Tuesday 27 July 2021


Running through the list to make some selections for the upcoming BC Friday, there are some definite ones on there but as I've mentioned in previous posts a lot of them are things I said I would pick up 'soon' a decade ago. Still there's been some interesting developments along the way, I've picked out some that are of a similar school of sound, even if I don't end up getting them *this* BC Friday. Join me on this particularly IDM-ish instalment of things I'm looking at.
Thought I'd start off with Abfahrt Hinwil, the duo behind the Toytronic label. Toytronic has been a great source of IDM and ambient for me over the years, but to my shame I never actually got around to picking up the main release from the two, the equally difficult to spell Links Berge Rechts Seen. Which is a shame really as it's the album that set me off on that journey all those years ago after like so many other finds in my library it cropped up on Grooveshark of all places - I was supremely into anything IDM I could get my hands on then, and with artwork that is very evocative of Autechre's Amber (as seen above!) and that distinct Designer's Republic-esque hi-tech flair, it ticked all my boxes.

The intro track 'Bumperstufe2' is typically IDM, from its title down to the actual production on show. If you'r familiar with the genre at all you will find it fairly standard (though I admit perhaps it's just the sheer amount of the genre I've heard over the years) That's not a mark against it by any means though - my love of this sound is well documented after all. By the time of the compilation's original release in 2002 the other big name IDM artists were moving on to more intense versions of their sounds, so having this slightly Artificial Intelligence era style sound kicking around is lovely for me - the breakdown at 1:40 is a divine encapsulation of exactly what I mean. Beautiful stuff.
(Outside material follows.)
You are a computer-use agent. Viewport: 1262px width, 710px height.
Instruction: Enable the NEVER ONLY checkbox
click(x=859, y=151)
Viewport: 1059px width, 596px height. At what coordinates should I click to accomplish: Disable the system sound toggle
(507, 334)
Speaking of moving on to more intense versions of their sounds - Autechre next. I've mentioned many times over the years that they kind of lose me with the direction they take after Tri Repetae, focusing more on the more magled techy sound without the contrasting almost organic melodies of before. It's potentially one of the hottest electronic music takes I have, Chiastic Slide is OK and all, but it doesn't resonate with me like Clipper from Tri Repetae does for example, and I've never really been able to get into anything after that unfortunatley. Not to say I don't admire what Autechre have done as a group though, they've been at it for a good 30 years now, the stuff they were making is crazy complex for the times it was released in a lot of the time, and in recent years have reliably dropped album(s) every year or so which takes some doing.
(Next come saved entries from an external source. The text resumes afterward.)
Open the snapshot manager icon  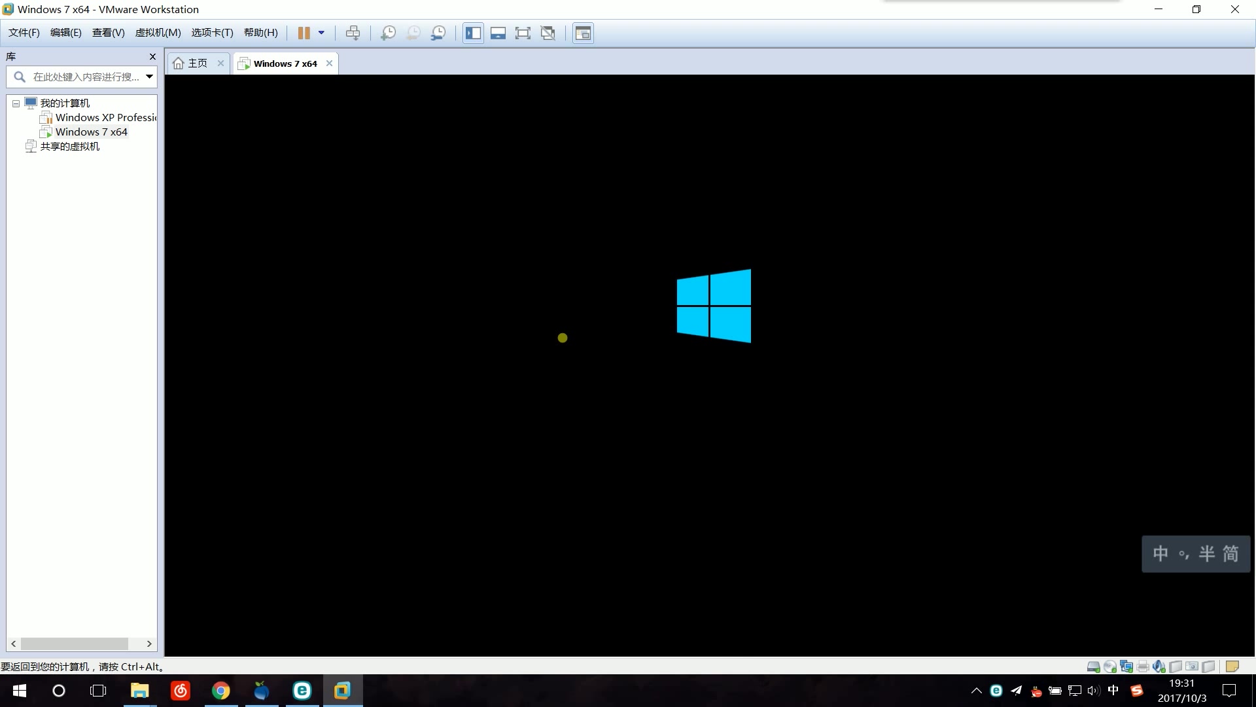[438, 33]
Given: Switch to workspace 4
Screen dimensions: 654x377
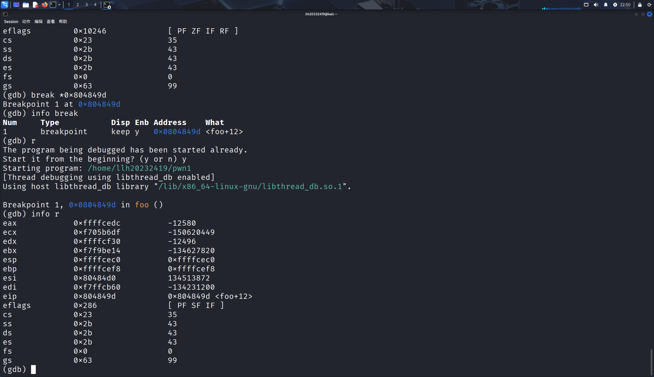Looking at the screenshot, I should click(x=95, y=5).
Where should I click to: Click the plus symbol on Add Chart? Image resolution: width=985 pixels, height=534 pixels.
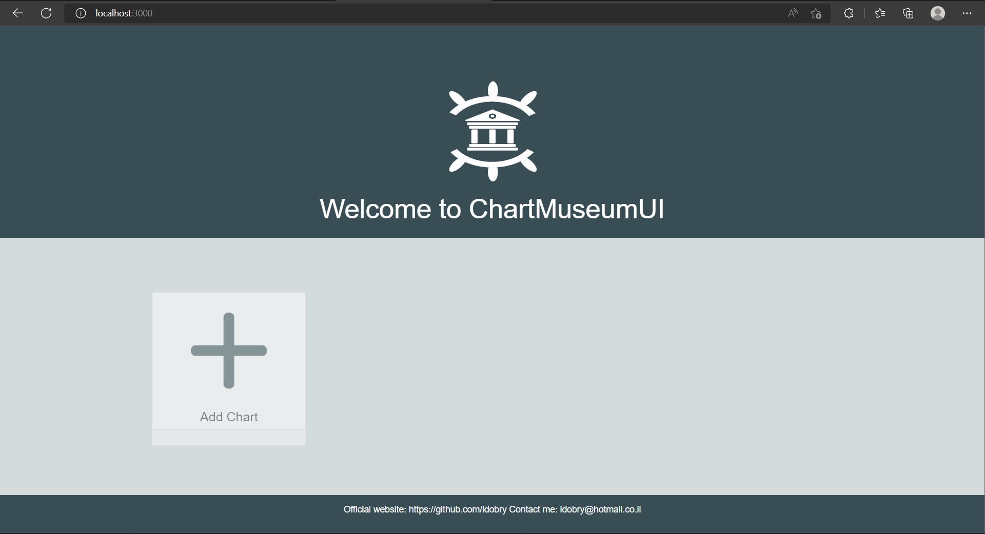[228, 351]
And that's not to say I don't dip my toe in every now and then: Altibzz, the opening track for Quaristice is lovely and there are a few tracks from after Tri Repetae that I do like a whole lot too. Enter Yeesland, a great demonstrator of that hyper-mechanical direction they started to take around this time. Yeesland still has that melodic streak that keeps me interested and the introduction of that lovely synth pulse around 1:38 gives the track that contrast that I loved so much about earlier Autechre. I'll still keep trying to explore their later work every now and then, but even just exploring the shallows there are plenty of releases to get stuck into. I'm an outlier in that their early sound might still be my favourite though - the recent release of those late 80's / early 90's demo tapes was a real treat for me.

And finally, some straight up techno stuff from Richie Hawtin under the F.U.S.E. alias again. It's nice to see him working under that name again, I had perhaps rather cynically assumed it was just going to be a one off revival for the 25th anniversary of Dimension Intrusion and it's new companion album (though oddly in places this release is credited to both Richie Hawtin and F.U.S.E. so it might be that his Brother has taken up the name? It's just credited to Hawtin on Bandcamp to muddy the waters further.) At any rate, it's quite a bit different from the F.U.S.E. of old, but not a million miles removed - Dimension Intrusion was one of the Warp Artificial Intelligence albums and so had plenty of that brand of ambient-ish techno on show, albeit with a bit of a minimal edge in parts as you'd expect given Hawtin's other work)

But nestled between things like the cascading arpeggios of title track and the delicate ambience of Nitedrive there were tracks that were much heavier beasts. Tracks like Substance Abuse and Train-trac come to mind - these tracks stand out just because they're so different from the main body of the album and perhaps feel a little out of place (and in fact Train-trac was taken off the anniversary re-issue), but the tracks aren't bad - Hawtin is right at home in either mode. Enter Syntax, part one of which is an acid drenched experience that is expertly crafted with peaks and valleys. I have in the past critiqued Hawtin's more minimal work but here I think there is a nice balance, just when I find myself getting tired of a section, in drops something to keep it fresh - and I'm a total sucker for that extended outro where everything slows to a crawl and the arpeggios get stretched out to their base components. Recently I was thinking I might be a bit bored of 303 stuff but this one has certainly made me eat those words a bit.

And that'll do it for this time, it's been nice to mix things up a little bit, think it's been a while since I went on an IDM trip like this! Got a bit heavier on the text front this time than I iamagine when I started, but it's been a little while too so I can give myself a bit of leeway I suppose. I'll be back soon enough with more but until then - as always, stay safe and enjoy the music.